Hi,
What should be the size of the tensor attention_weights in the function scaled_dot_product_attention_test?
Should it be (3,1,14) or (3,1,3,4)?
Thanks, I am stuck!
Hi,
What should be the size of the tensor attention_weights in the function scaled_dot_product_attention_test?
Should it be (3,1,14) or (3,1,3,4)?
Thanks, I am stuck!
Probably you should have posted this in Course 5, not Course 4.
I get (3, 4).
Yes, you are right, it should be course 5.
I think my problem comes from the function create_padding_mask which creates extra dimension with
return seq[:, tf.newaxis, tf.newaxis, :]
as the last line
I am not sure if I coded this or if it was there already…
Do you have this as well?
The create_padding_mask() function was provided in the notebook You did not have to modify it.
ok, that’s what I thought.
Then I don’t understand where the error for my scaled_dot_product_attention comes from.
It contains the right values but it seems like the shape of the tensor (3,1,3,2) is not correct.
attention_weights uses tf.keras.activations.softmax(…).
When you get your code working, please edit your replies that contain your code and delete the code.

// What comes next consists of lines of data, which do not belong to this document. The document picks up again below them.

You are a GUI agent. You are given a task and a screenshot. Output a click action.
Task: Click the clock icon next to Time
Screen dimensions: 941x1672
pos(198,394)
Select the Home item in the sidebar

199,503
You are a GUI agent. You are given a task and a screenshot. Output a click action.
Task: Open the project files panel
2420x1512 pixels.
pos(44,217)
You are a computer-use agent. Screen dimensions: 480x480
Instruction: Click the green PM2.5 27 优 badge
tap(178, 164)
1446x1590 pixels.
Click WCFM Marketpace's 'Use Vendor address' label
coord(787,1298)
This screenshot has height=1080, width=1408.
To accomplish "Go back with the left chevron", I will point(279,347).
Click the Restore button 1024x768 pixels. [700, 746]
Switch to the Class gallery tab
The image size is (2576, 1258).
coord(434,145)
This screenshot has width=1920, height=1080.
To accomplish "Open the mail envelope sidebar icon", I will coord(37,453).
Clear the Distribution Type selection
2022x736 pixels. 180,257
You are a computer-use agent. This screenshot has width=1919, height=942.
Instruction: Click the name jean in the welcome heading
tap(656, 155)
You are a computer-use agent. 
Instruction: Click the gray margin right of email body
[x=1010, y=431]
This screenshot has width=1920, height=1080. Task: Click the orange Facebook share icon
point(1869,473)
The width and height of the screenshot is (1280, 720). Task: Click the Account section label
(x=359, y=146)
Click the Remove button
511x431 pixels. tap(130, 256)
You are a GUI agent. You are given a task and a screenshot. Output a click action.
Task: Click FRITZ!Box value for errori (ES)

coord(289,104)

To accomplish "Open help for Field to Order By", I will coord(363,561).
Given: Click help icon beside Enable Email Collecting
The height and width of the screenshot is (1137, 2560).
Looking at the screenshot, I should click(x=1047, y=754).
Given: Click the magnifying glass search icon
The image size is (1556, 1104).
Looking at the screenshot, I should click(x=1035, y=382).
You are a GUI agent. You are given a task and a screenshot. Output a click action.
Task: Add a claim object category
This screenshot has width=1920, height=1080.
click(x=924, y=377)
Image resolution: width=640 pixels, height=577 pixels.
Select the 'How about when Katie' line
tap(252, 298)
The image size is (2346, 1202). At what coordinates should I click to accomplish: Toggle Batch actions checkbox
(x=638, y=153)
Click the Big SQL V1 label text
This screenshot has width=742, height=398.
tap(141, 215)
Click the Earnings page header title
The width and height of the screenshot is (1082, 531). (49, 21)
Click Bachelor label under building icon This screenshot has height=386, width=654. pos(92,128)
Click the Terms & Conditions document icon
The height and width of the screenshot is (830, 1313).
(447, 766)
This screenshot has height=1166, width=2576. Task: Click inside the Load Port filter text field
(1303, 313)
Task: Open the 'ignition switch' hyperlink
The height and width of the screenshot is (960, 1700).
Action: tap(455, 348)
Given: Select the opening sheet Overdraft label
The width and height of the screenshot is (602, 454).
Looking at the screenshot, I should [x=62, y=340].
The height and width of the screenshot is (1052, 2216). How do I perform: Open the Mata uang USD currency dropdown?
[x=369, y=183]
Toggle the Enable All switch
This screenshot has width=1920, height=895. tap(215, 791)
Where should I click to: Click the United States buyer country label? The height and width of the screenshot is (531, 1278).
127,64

That clears you with the course Honor Code.
And I think axis should be dk, not -1. I’m not sure whether -1 works there in all cases.
But, if you do that, dk should not include the square root. So you’d need to modify your code for the scaled_attention_logits.
Thanks.
But it still is not working.
Can you confirm that the shape of the output of scaled_dot_product_attention should be (3,1,3,2) for the test scaled_dot_product_attention_test ?
No.
I get (3,2) for the output shape.
My bad, I was using the mask created before instead of the mask given in that function. My bad.